Large-scale energy-efficient graph traversal: a path to efficient data-intensive supercomputing

  • Authors:
  • Nadathur Satish;Changkyu Kim;Jatin Chhugani;Pradeep Dubey

  • Affiliations:
  • Parallel Computing Lab, Intel Corporation;Parallel Computing Lab, Intel Corporation;Parallel Computing Lab, Intel Corporation;Parallel Computing Lab, Intel Corporation

  • Venue:
  • SC '12 Proceedings of the International Conference on High Performance Computing, Networking, Storage and Analysis
  • Year:
  • 2012

Quantified Score

Hi-index 0.00

Visualization

Abstract

Graph traversal is a widely used algorithm in a variety of fields, including social networks, business analytics, and high-performance computing among others. There has been a push for HPC machines to be rated not just in Petaflops, but also in "GigaTEPS" (billions of traversed edges per second), and the Graph500 benchmark has been established for this purpose.
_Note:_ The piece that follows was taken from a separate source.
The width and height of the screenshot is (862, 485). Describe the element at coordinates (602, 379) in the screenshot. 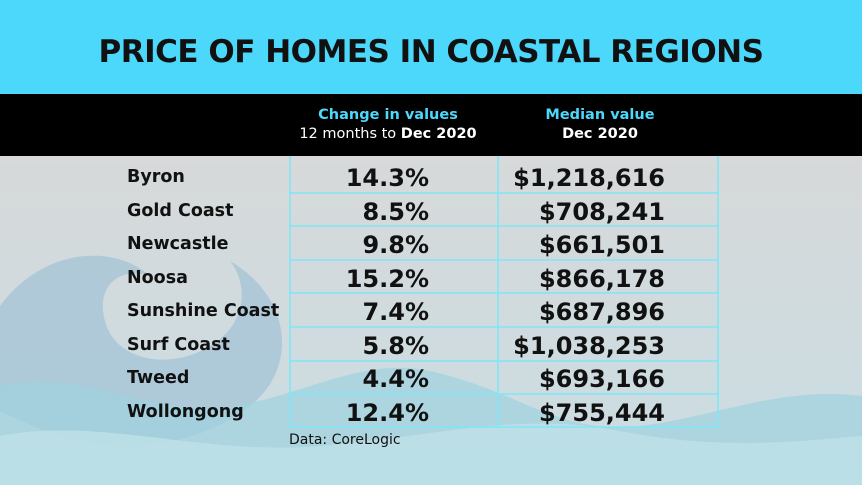

I see `median-value: $693,166` at that location.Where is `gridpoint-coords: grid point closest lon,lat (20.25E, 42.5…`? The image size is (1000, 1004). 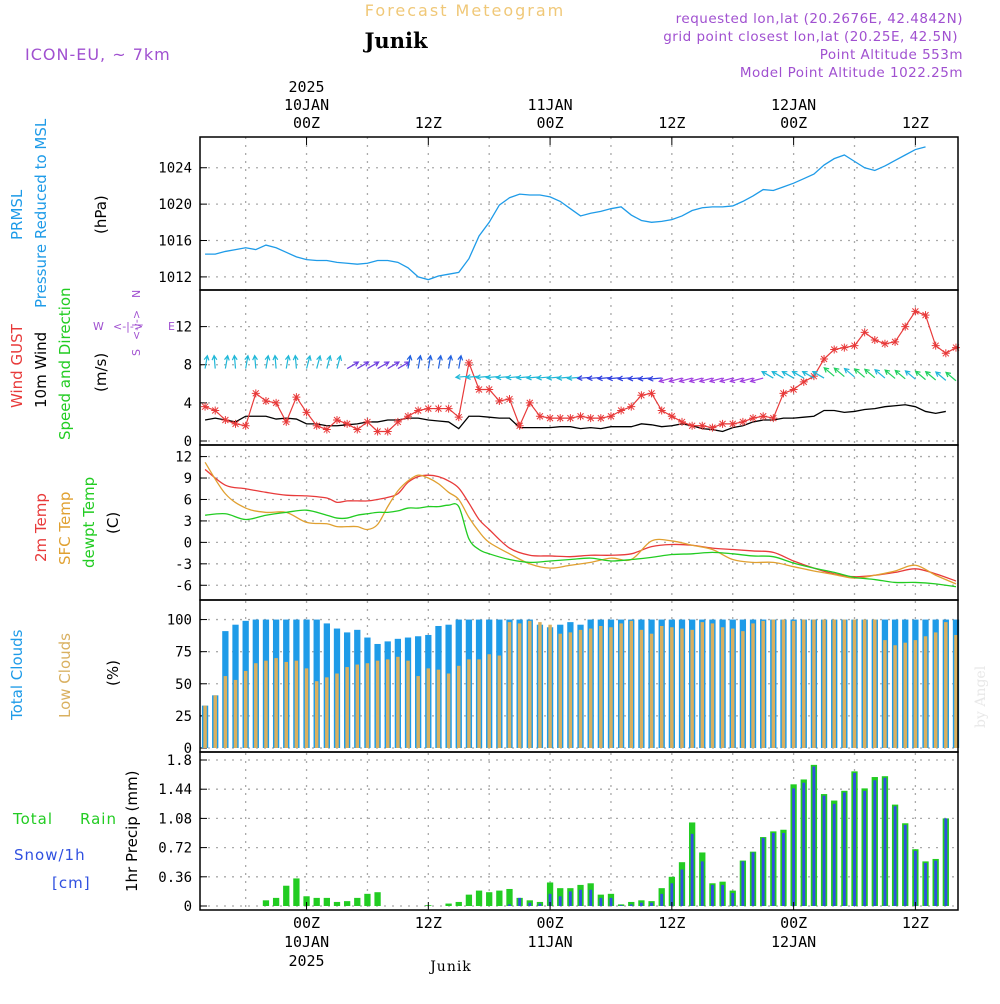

Graph traversal on single nodes has been well studied and optimized on modern CPU architectures. However, current cluster implementations suffer from high latency data communication with large volumes of transfers across nodes, leading to inefficiency in performance and energy consumption. In this work, we show that we can overcome these constraints using a combination of efficient low-overhead data compression techniques to reduce transfer volumes along with latency-hiding techniques. Using an optimized single node graph traversal algorithm [1], our novel cluster optimizations result in over 6.6X performance improvements over state-of-the-art data transfer techniques, and almost an order of magnitude in energy savings. Our resulting implementation of the Graph500 benchmark achieves 115 GigaTEPS on a 320-node/5120 core Intel® Endeavor cluster with E5-2700 Sandybridge nodes, which matches the second ranked result in the most recent November 2011 Graph500 list [2] with about 5.6X fewer nodes. Our cluster optimizations only have a 1.8X overhead in overall performance from the performance of the optimized single-node implementation, and allows for near-linear scaling with number of nodes. Our algorithm on 1024 nodes on an Intel® Xeon® X5670 Westmere processor (with lower per-node performance) for a large multi-Terabyte graph attained 195 GigaTEPS in performance, proving the high scalability of our algorithm. Our per-node performance is the highest in the top 10 of the Nov 2011 Graph500 list.